Is The Rest of Africa Being Ignored?

Six activist were convicted this morning by a Zimbabwe court for what the court called “perpetuating violence” after they were found guilty of discussing the events that took place in Tunisia and Egypt earlier last year known as the “Arab Spring.”  Zimbabwe like many other African nations is currently ruled by a dictator who refuses to step down and who only came to power by way of a coup d’état  (the violent overthrow or alteration of an existing government by a small group). The current President of Zimbabwe, Robert Mugabe said the meeting by the six activists was in the early stages of plotting to try to unseat him in the form of an “Arab Spring” styled protest.  President Mugabe, who was earlier endorsed by Zimbabweans, has now become known as the man who refuses to let go of a country who no longer loves him out of fear he may become obsolete.

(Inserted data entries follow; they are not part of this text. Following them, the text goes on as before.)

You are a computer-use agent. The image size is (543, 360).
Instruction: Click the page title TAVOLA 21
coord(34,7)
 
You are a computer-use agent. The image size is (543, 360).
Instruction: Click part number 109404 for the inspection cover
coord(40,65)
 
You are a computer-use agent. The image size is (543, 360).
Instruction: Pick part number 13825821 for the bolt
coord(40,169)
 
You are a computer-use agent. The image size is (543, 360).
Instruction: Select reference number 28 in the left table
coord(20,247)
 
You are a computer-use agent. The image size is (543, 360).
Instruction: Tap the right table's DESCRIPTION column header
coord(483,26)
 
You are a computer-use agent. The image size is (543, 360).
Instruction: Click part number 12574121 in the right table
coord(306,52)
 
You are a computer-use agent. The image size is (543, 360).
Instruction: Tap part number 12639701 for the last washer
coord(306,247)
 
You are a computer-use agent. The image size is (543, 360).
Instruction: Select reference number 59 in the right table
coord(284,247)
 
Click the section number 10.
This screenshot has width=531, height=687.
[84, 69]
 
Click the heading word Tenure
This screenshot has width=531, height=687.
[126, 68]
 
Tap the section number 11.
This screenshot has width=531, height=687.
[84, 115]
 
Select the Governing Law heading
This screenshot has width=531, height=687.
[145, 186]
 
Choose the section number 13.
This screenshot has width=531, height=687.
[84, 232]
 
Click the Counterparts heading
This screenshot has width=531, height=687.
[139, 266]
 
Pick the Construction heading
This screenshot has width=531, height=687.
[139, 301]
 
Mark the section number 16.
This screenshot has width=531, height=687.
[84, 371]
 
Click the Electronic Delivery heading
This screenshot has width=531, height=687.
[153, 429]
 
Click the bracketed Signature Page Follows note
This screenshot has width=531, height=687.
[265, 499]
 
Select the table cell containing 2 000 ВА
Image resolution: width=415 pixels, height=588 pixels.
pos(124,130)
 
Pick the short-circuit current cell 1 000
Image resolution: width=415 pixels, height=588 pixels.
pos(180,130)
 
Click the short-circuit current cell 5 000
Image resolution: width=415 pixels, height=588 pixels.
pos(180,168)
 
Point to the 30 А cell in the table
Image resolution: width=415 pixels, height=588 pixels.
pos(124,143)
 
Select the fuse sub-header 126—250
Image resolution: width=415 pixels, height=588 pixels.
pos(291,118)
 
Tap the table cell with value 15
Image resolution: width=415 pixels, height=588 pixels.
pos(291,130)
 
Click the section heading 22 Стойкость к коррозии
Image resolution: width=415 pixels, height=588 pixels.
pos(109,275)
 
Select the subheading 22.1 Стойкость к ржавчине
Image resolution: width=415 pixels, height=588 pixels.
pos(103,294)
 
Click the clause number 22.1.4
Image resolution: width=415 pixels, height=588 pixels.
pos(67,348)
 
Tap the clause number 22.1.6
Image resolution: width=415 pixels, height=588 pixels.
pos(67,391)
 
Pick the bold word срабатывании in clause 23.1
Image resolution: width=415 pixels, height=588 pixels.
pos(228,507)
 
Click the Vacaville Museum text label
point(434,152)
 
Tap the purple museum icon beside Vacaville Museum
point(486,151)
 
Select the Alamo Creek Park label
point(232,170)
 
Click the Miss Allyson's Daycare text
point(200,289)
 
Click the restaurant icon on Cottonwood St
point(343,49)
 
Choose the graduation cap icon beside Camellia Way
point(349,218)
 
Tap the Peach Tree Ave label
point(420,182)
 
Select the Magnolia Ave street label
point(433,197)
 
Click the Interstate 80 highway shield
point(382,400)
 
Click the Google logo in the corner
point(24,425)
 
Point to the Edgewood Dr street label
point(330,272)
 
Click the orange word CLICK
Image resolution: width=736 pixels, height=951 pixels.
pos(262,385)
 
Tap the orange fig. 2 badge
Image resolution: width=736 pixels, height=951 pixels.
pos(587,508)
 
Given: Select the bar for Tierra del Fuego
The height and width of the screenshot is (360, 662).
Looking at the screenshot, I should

This African nation is not the only country that has a modern-day dictator or autocratic leader they cannot get rid of. Equatorial Guinea, who now has the longest-serving dictator since the fall of Hosni Mubarak of Egypt is also subject to the hands of its current leader President Teodoro Obiang. With so many African nations being led by dictatorships and those who have a sham of democracy, making sure true freedom is neither experienced nor expected; one would suspect a monumental revolution should not be far off. The host of candidates that say they will ensure democracy once elected only extend their presidential powers and/or term limits once in office after holding overtly corrupt political elections and shutting down the opposition by way of threats and violence.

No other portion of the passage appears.